▸ Work instructions: Reproduce every line of the material below exactly. No pictures belong in the copy.

▸ Supplied data:
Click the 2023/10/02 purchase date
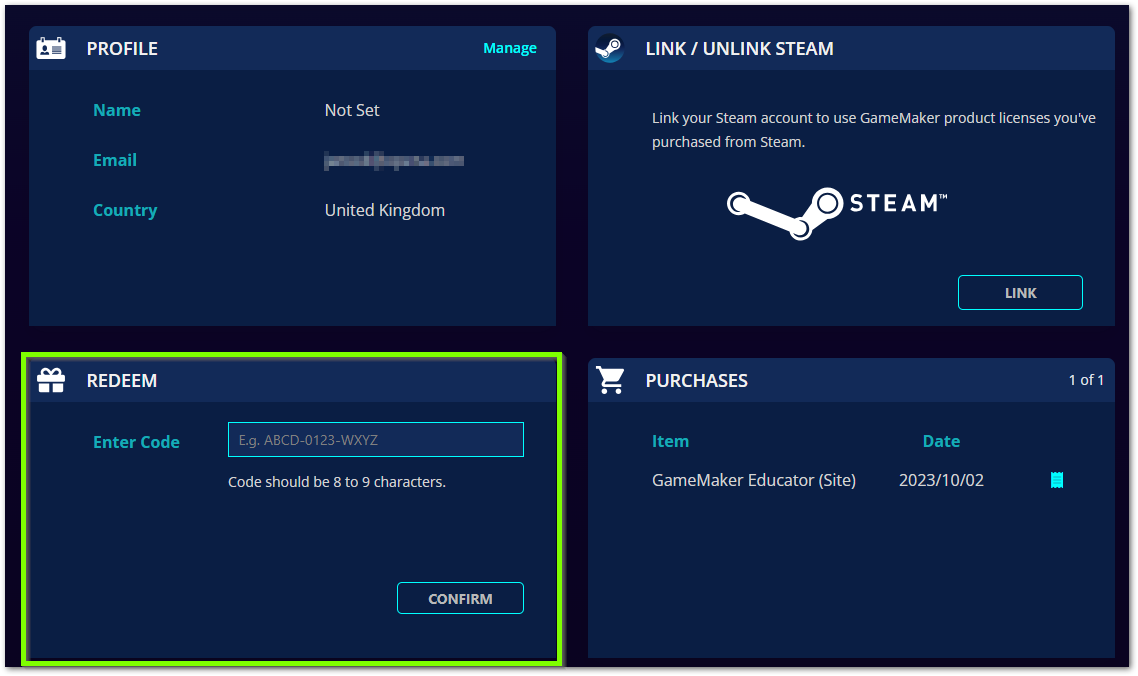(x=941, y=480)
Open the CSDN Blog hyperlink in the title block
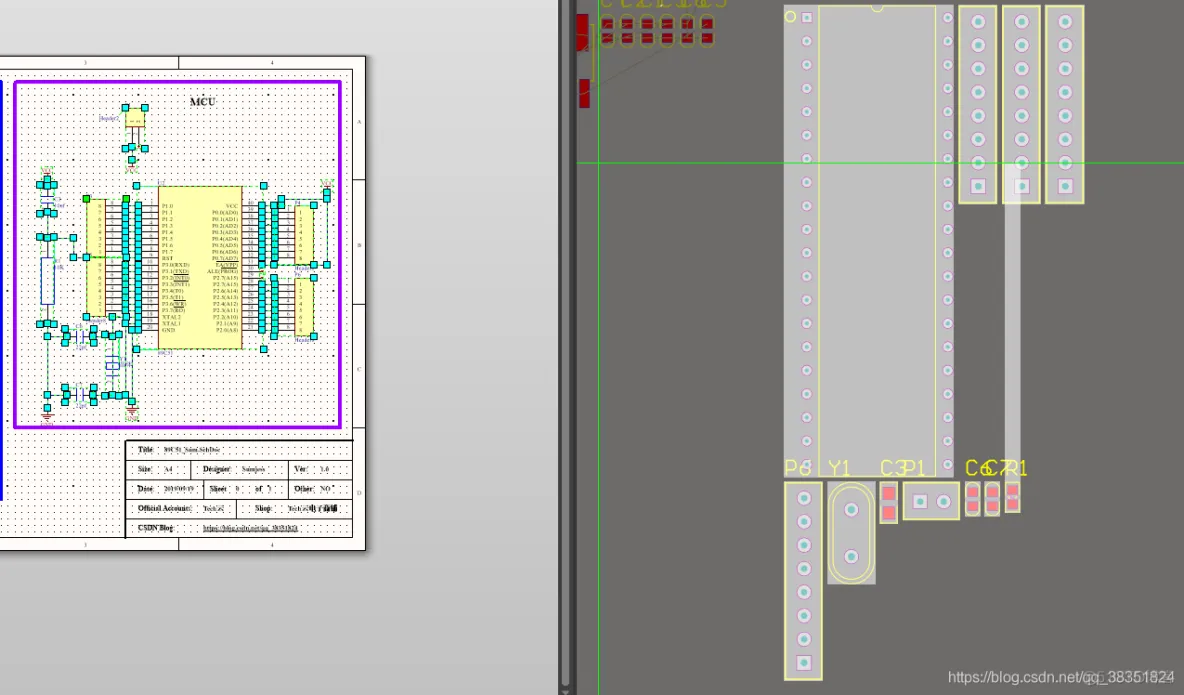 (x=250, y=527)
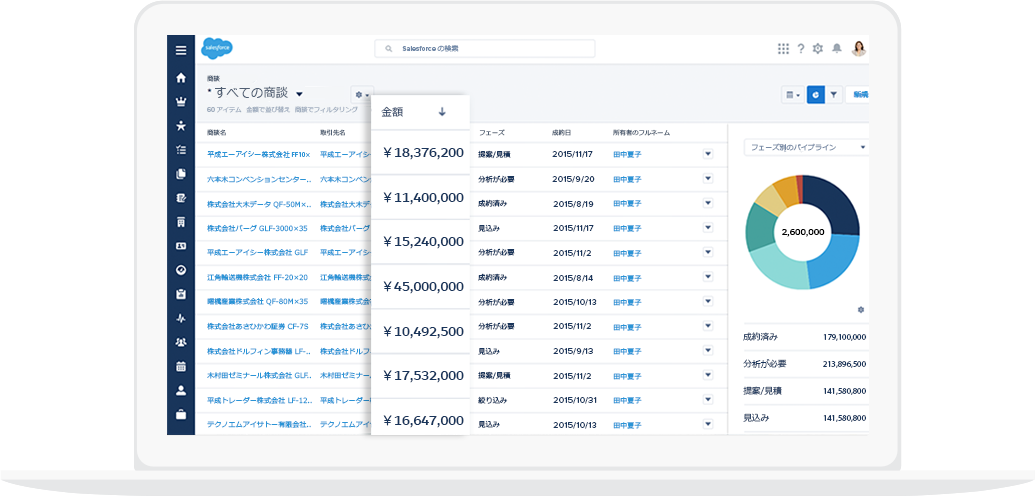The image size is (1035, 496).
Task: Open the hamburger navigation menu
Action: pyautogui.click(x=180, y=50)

▸ Written solution:
Click the 2023/10/02 purchase date
(x=941, y=480)
Open the CSDN Blog hyperlink in the title block
 (x=250, y=527)
The image size is (1035, 496).
Task: Open the hamburger navigation menu
Action: pyautogui.click(x=180, y=50)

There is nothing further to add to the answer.